● **TRY IT**
The data below is to be set down again exactly as written.

Collected data entries:
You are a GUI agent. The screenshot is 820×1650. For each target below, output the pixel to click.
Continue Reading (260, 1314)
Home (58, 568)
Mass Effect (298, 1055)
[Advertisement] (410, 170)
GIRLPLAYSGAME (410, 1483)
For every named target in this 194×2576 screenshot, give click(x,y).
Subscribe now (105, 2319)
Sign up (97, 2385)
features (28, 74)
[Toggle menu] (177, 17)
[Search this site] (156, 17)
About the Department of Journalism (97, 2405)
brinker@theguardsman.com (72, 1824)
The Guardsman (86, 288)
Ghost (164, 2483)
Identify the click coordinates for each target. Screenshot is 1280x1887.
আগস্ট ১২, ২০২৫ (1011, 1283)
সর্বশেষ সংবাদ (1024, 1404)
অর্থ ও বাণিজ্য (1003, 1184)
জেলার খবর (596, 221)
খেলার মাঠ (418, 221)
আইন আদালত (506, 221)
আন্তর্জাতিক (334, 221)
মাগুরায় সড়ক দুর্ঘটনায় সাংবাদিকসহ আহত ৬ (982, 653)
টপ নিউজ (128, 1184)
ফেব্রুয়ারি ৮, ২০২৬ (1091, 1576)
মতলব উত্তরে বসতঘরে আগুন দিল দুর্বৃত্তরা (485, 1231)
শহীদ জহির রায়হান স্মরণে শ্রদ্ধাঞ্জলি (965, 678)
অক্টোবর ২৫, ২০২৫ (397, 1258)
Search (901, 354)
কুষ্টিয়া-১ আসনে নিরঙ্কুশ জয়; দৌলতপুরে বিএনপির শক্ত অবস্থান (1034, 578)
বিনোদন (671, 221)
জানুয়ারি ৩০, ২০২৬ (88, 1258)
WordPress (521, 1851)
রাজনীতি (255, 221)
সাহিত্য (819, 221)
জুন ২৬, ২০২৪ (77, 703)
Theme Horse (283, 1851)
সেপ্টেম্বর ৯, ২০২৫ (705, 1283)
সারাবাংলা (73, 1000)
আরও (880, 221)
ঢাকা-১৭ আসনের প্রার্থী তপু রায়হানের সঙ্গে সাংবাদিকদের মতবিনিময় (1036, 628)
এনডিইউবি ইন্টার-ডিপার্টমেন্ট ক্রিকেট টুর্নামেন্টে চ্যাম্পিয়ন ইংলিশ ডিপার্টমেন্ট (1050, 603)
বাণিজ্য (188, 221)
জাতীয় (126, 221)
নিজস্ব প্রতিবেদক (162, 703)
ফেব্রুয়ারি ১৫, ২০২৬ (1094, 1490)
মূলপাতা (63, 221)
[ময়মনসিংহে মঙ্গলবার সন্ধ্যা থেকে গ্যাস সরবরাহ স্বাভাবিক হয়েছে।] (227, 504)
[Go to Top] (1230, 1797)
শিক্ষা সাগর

● **ANSWER FOR THIS EXERCISE**
You are a GUI agent. The screenshot is 820×1650. For each target below, output the pixel to click.
Continue Reading (260, 1314)
Home (58, 568)
Mass Effect (298, 1055)
[Advertisement] (410, 170)
GIRLPLAYSGAME (410, 1483)
For every named target in this 194×2576 screenshot, give click(x,y).
Subscribe now (105, 2319)
Sign up (97, 2385)
features (28, 74)
[Toggle menu] (177, 17)
[Search this site] (156, 17)
About the Department of Journalism (97, 2405)
brinker@theguardsman.com (72, 1824)
The Guardsman (86, 288)
Ghost (164, 2483)
Identify the click coordinates for each target. Screenshot is 1280x1887.
আগস্ট ১২, ২০২৫ (1011, 1283)
সর্বশেষ সংবাদ (1024, 1404)
অর্থ ও বাণিজ্য (1003, 1184)
জেলার খবর (596, 221)
খেলার মাঠ (418, 221)
আইন আদালত (506, 221)
আন্তর্জাতিক (334, 221)
মাগুরায় সড়ক দুর্ঘটনায় সাংবাদিকসহ আহত ৬ (982, 653)
টপ নিউজ (128, 1184)
ফেব্রুয়ারি ৮, ২০২৬ (1091, 1576)
মতলব উত্তরে বসতঘরে আগুন দিল দুর্বৃত্তরা (485, 1231)
শহীদ জহির রায়হান স্মরণে শ্রদ্ধাঞ্জলি (965, 678)
অক্টোবর ২৫, ২০২৫ (397, 1258)
Search (901, 354)
কুষ্টিয়া-১ আসনে নিরঙ্কুশ জয়; দৌলতপুরে বিএনপির শক্ত অবস্থান (1034, 578)
বিনোদন (671, 221)
জানুয়ারি ৩০, ২০২৬ (88, 1258)
WordPress (521, 1851)
রাজনীতি (255, 221)
সাহিত্য (819, 221)
জুন ২৬, ২০২৪ (77, 703)
Theme Horse (283, 1851)
সেপ্টেম্বর ৯, ২০২৫ (705, 1283)
সারাবাংলা (73, 1000)
আরও (880, 221)
ঢাকা-১৭ আসনের প্রার্থী তপু রায়হানের সঙ্গে সাংবাদিকদের মতবিনিময় (1036, 628)
এনডিইউবি ইন্টার-ডিপার্টমেন্ট ক্রিকেট টুর্নামেন্টে চ্যাম্পিয়ন ইংলিশ ডিপার্টমেন্ট (1050, 603)
বাণিজ্য (188, 221)
জাতীয় (126, 221)
নিজস্ব প্রতিবেদক (162, 703)
ফেব্রুয়ারি ১৫, ২০২৬ (1094, 1490)
মূলপাতা (63, 221)
[ময়মনসিংহে মঙ্গলবার সন্ধ্যা থেকে গ্যাস সরবরাহ স্বাভাবিক হয়েছে।] (227, 504)
[Go to Top] (1230, 1797)
শিক্ষা সাগর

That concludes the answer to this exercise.